WHAT IS BEING ASKED
Starting at the line that contains "This screenshot has height=554, width=923.", copy every line through the end of the records below exactly as written, leaving out pictures.

Stored data entries:
▼▼▼

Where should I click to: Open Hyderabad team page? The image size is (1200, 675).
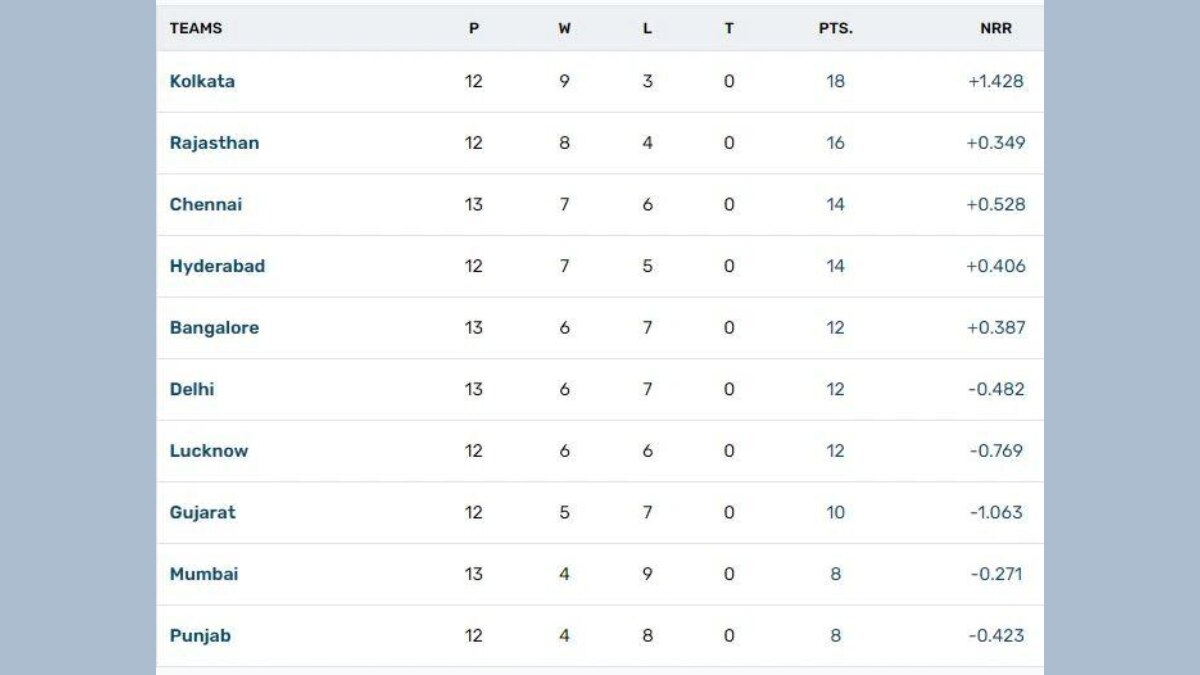(x=217, y=266)
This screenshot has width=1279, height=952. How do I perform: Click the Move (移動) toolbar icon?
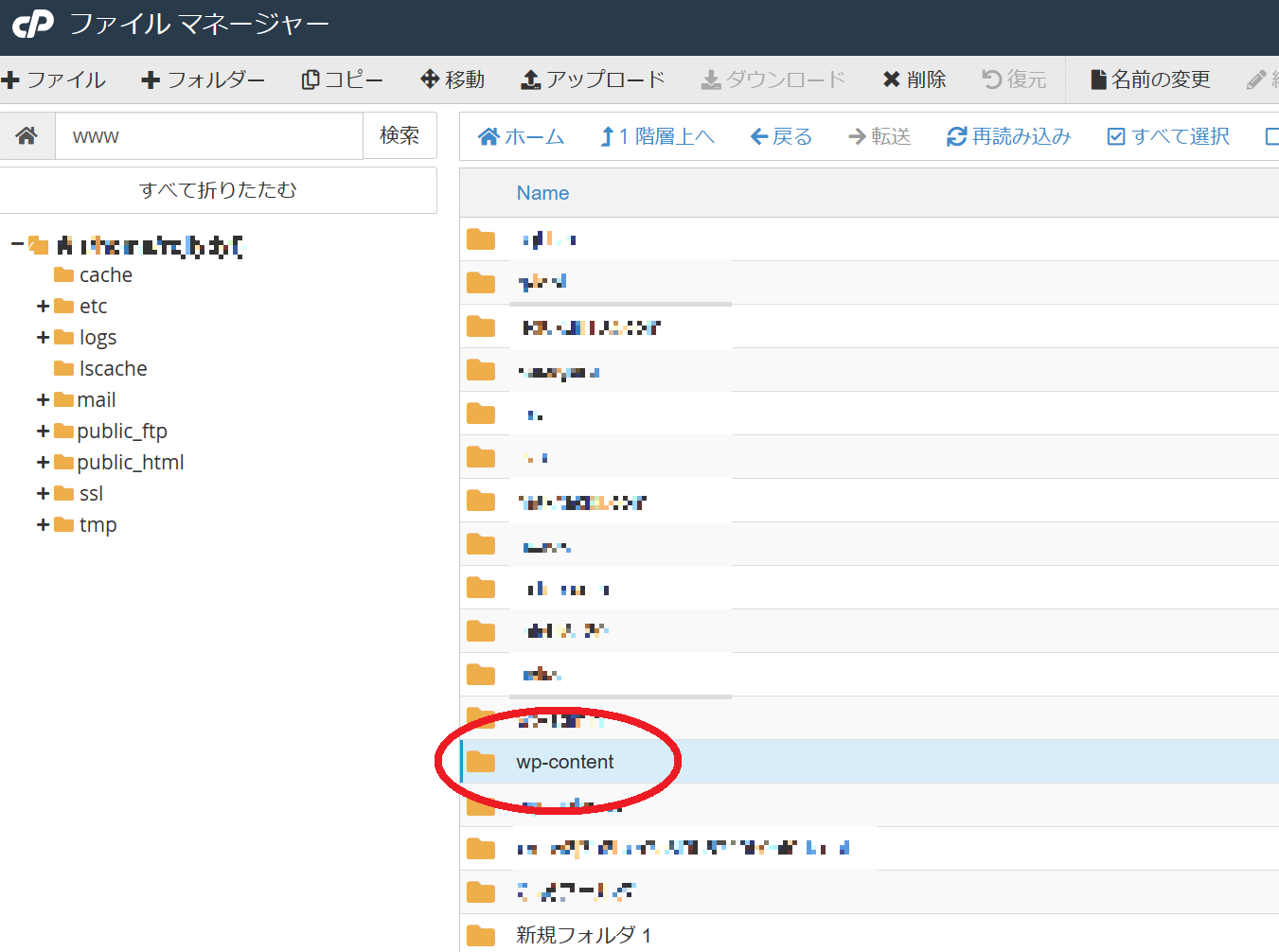tap(430, 79)
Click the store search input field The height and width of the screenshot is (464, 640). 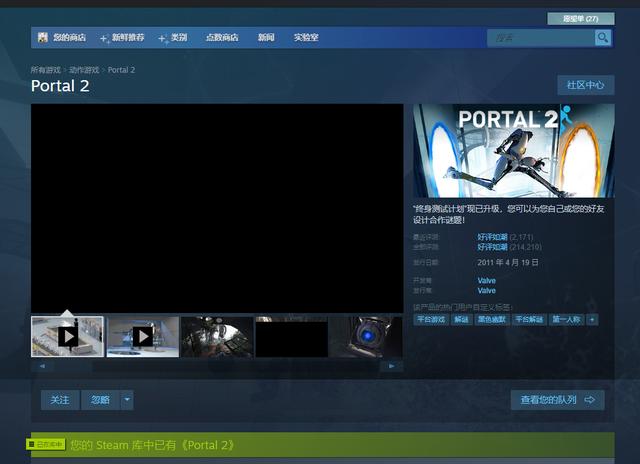point(540,38)
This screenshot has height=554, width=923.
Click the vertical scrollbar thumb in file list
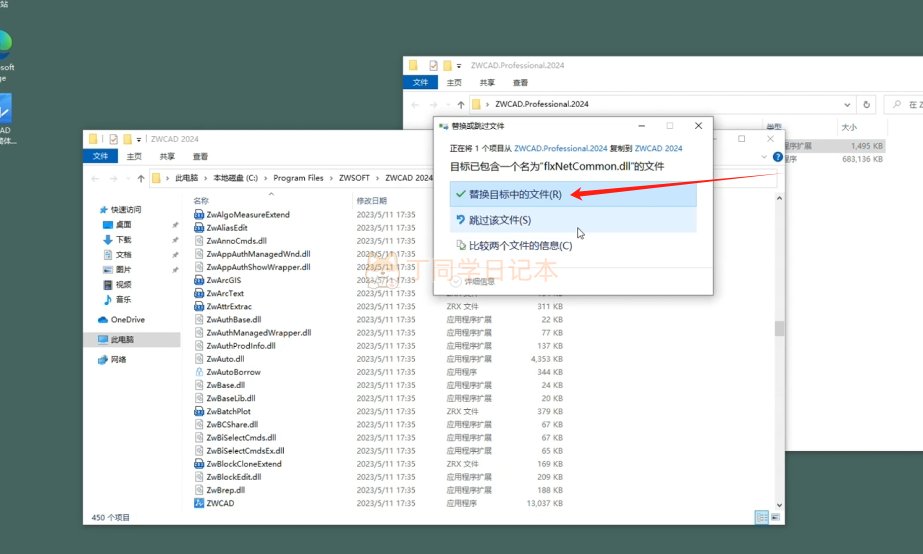point(777,328)
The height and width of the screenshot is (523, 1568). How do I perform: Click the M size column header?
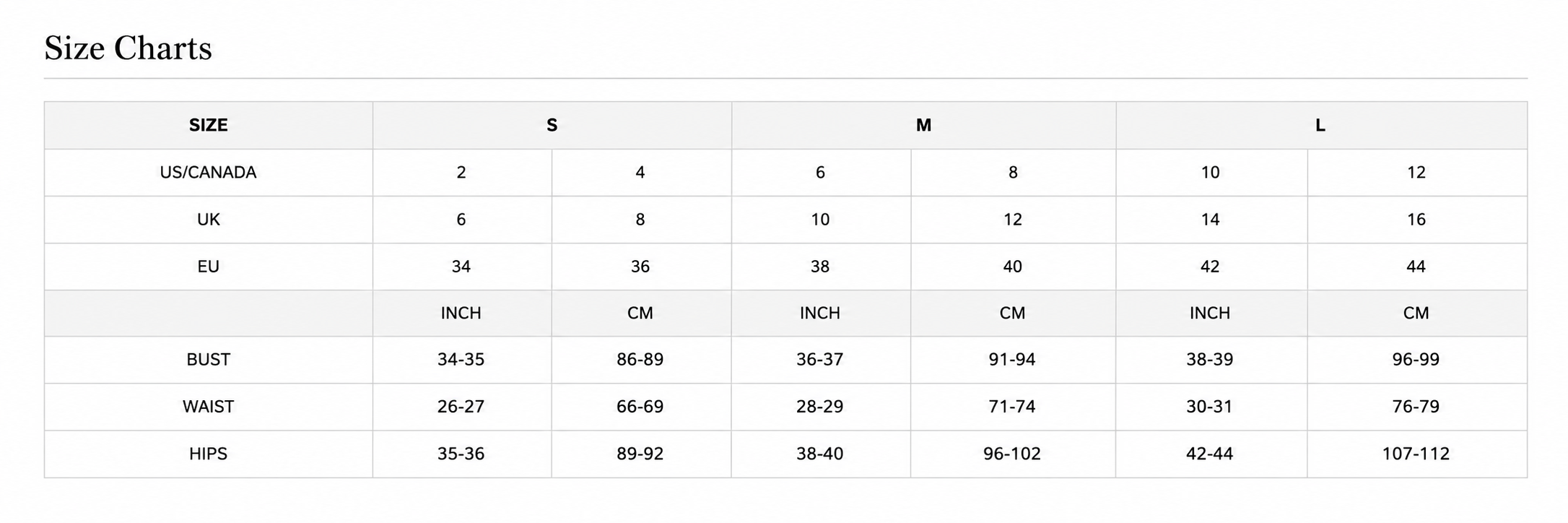[x=924, y=125]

▲▲▲

WRITTEN ANSWER
This screenshot has height=554, width=923.
Click the vertical scrollbar thumb in file list
point(777,328)
The height and width of the screenshot is (523, 1568). How do I perform: Click the M size column header?
[x=924, y=125]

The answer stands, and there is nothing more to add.